▶ [Description of the task]
Extract every line of the material below and reproduce each one unchanged.

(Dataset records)
-=-=-=-=-
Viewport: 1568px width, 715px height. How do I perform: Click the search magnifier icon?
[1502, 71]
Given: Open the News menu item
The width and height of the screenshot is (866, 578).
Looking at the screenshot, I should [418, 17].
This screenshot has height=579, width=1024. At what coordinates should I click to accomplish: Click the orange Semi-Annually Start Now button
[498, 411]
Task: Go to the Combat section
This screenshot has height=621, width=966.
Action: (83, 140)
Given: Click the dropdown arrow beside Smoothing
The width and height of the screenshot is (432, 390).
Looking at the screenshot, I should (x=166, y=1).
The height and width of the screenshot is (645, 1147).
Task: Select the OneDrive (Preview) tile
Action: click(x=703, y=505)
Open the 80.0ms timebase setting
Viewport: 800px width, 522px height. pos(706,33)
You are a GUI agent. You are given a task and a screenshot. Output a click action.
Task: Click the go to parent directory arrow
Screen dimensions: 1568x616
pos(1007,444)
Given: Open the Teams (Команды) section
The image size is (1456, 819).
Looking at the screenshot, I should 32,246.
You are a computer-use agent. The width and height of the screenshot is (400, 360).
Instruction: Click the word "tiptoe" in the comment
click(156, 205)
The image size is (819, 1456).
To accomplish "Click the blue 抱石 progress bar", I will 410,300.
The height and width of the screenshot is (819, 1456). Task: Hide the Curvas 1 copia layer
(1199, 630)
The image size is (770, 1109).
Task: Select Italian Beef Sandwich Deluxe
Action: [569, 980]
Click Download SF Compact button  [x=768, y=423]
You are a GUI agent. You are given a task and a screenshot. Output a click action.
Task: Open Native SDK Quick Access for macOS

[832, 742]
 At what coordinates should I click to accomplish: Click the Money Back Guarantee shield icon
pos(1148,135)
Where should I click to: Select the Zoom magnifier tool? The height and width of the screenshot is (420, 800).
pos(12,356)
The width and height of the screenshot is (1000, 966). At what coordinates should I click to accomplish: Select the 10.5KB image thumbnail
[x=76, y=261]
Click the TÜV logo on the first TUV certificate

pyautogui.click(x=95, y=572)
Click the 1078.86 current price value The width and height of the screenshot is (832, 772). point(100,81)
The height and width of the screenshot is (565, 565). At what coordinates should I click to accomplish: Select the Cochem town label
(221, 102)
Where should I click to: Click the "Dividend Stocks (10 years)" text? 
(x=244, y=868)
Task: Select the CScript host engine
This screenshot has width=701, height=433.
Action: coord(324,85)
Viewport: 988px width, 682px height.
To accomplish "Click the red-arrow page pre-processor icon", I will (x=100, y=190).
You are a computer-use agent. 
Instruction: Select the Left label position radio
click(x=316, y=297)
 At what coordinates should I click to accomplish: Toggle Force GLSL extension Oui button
-=-=-=-=-
▶ [Reply to the exercise]
Viewport: 1568px width, 715px height. How do I perform: Click the search magnifier icon?
[1502, 71]
Given: Open the News menu item
The width and height of the screenshot is (866, 578).
Looking at the screenshot, I should [418, 17].
This screenshot has height=579, width=1024. At what coordinates should I click to accomplish: Click the orange Semi-Annually Start Now button
[498, 411]
Task: Go to the Combat section
This screenshot has height=621, width=966.
Action: (83, 140)
Given: Click the dropdown arrow beside Smoothing
The width and height of the screenshot is (432, 390).
Looking at the screenshot, I should (x=166, y=1).
The height and width of the screenshot is (645, 1147).
Task: Select the OneDrive (Preview) tile
Action: click(x=703, y=505)
Open the 80.0ms timebase setting
Viewport: 800px width, 522px height. pos(706,33)
You are a GUI agent. You are given a task and a screenshot. Output a click action.
Task: Click the go to parent directory arrow
Screen dimensions: 1568x616
pos(1007,444)
Given: Open the Teams (Команды) section
The image size is (1456, 819).
Looking at the screenshot, I should 32,246.
You are a computer-use agent. The width and height of the screenshot is (400, 360).
Instruction: Click the word "tiptoe" in the comment
click(156, 205)
The image size is (819, 1456).
To accomplish "Click the blue 抱石 progress bar", I will 410,300.
The height and width of the screenshot is (819, 1456). Task: Hide the Curvas 1 copia layer
(1199, 630)
The image size is (770, 1109).
Task: Select Italian Beef Sandwich Deluxe
Action: [569, 980]
Click Download SF Compact button  [x=768, y=423]
You are a GUI agent. You are given a task and a screenshot. Output a click action.
Task: Open Native SDK Quick Access for macOS

[832, 742]
 At what coordinates should I click to accomplish: Click the Money Back Guarantee shield icon
pos(1148,135)
Where should I click to: Select the Zoom magnifier tool? The height and width of the screenshot is (420, 800).
pos(12,356)
The width and height of the screenshot is (1000, 966). At what coordinates should I click to accomplish: Select the 10.5KB image thumbnail
[x=76, y=261]
Click the TÜV logo on the first TUV certificate

pyautogui.click(x=95, y=572)
Click the 1078.86 current price value The width and height of the screenshot is (832, 772). point(100,81)
The height and width of the screenshot is (565, 565). At what coordinates should I click to accomplish: Select the Cochem town label
(221, 102)
Where should I click to: Click the "Dividend Stocks (10 years)" text? 
(x=244, y=868)
Task: Select the CScript host engine
This screenshot has width=701, height=433.
Action: coord(324,85)
Viewport: 988px width, 682px height.
To accomplish "Click the red-arrow page pre-processor icon", I will (x=100, y=190).
You are a computer-use agent. 
Instruction: Select the Left label position radio
click(x=316, y=297)
 At what coordinates should I click to accomplish: Toggle Force GLSL extension Oui button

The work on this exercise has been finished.